_ASSIGNED TASK_. All lines from the one with "Instruction: Click the" to the end of the entries below must be written out exactly. Leave out any other line.

_GIVEN DATA_.
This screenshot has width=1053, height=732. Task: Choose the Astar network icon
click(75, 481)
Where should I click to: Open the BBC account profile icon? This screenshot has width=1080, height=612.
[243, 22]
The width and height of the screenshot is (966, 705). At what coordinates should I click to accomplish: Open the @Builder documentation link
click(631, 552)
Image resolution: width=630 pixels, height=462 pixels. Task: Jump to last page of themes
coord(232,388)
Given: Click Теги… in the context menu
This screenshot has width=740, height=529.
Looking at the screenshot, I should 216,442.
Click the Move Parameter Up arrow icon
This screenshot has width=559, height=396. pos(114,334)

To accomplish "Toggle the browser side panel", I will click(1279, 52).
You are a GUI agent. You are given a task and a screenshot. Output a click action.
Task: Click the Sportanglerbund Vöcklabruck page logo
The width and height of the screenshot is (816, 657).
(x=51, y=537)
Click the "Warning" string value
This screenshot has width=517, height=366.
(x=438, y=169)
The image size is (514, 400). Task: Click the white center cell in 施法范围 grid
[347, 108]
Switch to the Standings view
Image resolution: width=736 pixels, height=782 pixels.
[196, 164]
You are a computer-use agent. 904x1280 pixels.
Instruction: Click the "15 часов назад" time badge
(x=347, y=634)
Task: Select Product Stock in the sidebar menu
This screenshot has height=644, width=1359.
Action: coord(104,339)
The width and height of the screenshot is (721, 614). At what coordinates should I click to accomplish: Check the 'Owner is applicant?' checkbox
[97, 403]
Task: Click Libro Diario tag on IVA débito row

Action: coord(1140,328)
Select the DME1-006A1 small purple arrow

_TASK RESPONSE_.
Instruction: Click the "15 часов назад" time badge
(x=347, y=634)
Task: Select Product Stock in the sidebar menu
This screenshot has height=644, width=1359.
Action: coord(104,339)
The width and height of the screenshot is (721, 614). At what coordinates should I click to accomplish: Check the 'Owner is applicant?' checkbox
[97, 403]
Task: Click Libro Diario tag on IVA débito row

Action: coord(1140,328)
Select the DME1-006A1 small purple arrow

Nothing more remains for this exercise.